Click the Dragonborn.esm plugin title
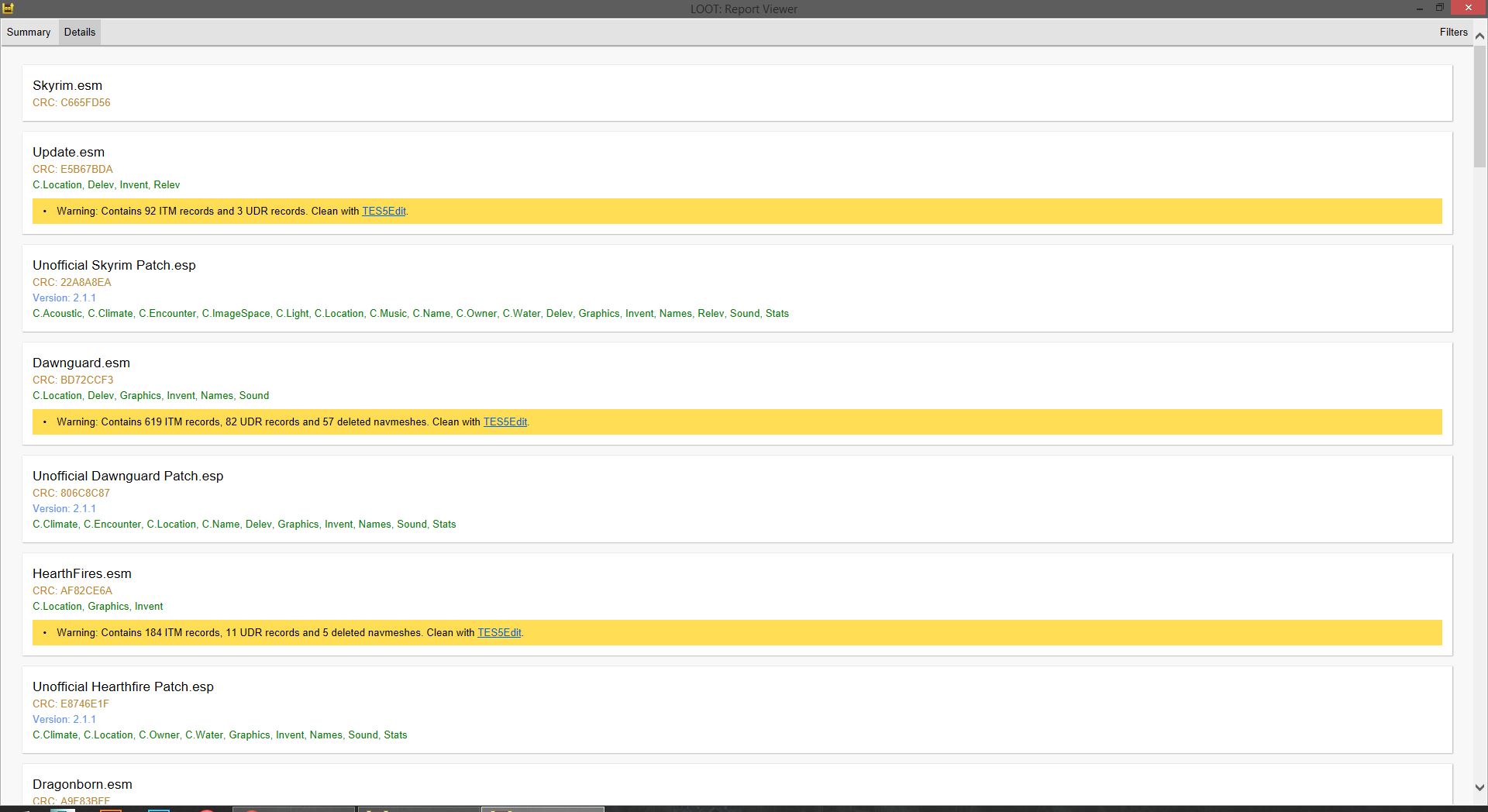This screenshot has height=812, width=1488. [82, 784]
...
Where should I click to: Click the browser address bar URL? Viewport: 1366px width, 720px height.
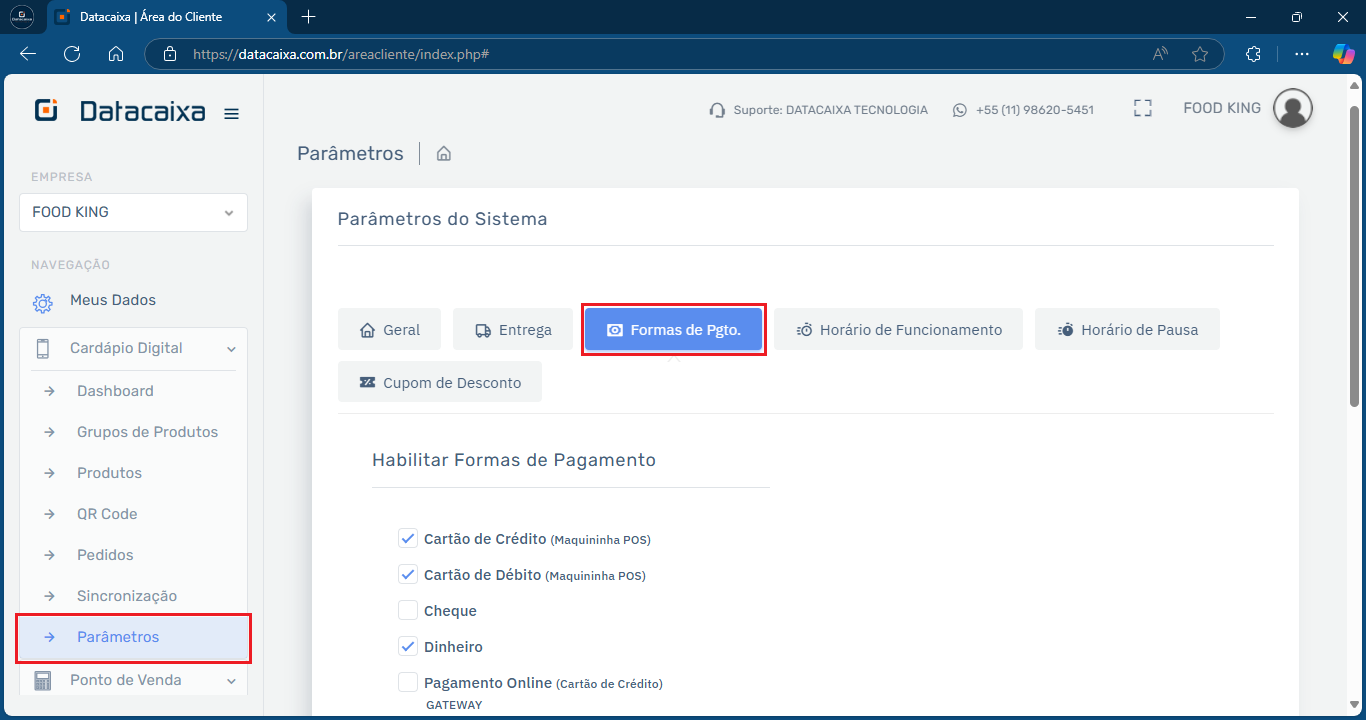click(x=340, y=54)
...
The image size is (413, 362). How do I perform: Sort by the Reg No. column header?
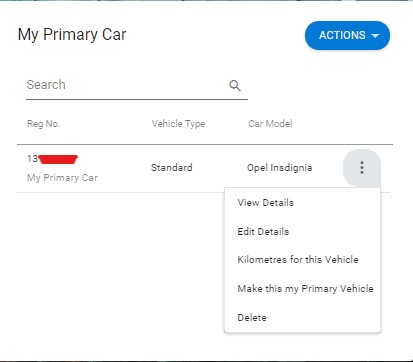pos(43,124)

• [Written instruction]: Quote the records word for word, starting at the line that contains "Where should I" and ending at the line that contains "click(x=340, y=54)". Leave the pictures out of your answer.

• [Output for this exercise]:
Where should I click to: Click the browser address bar URL? Viewport: 1366px width, 720px height.
click(x=340, y=54)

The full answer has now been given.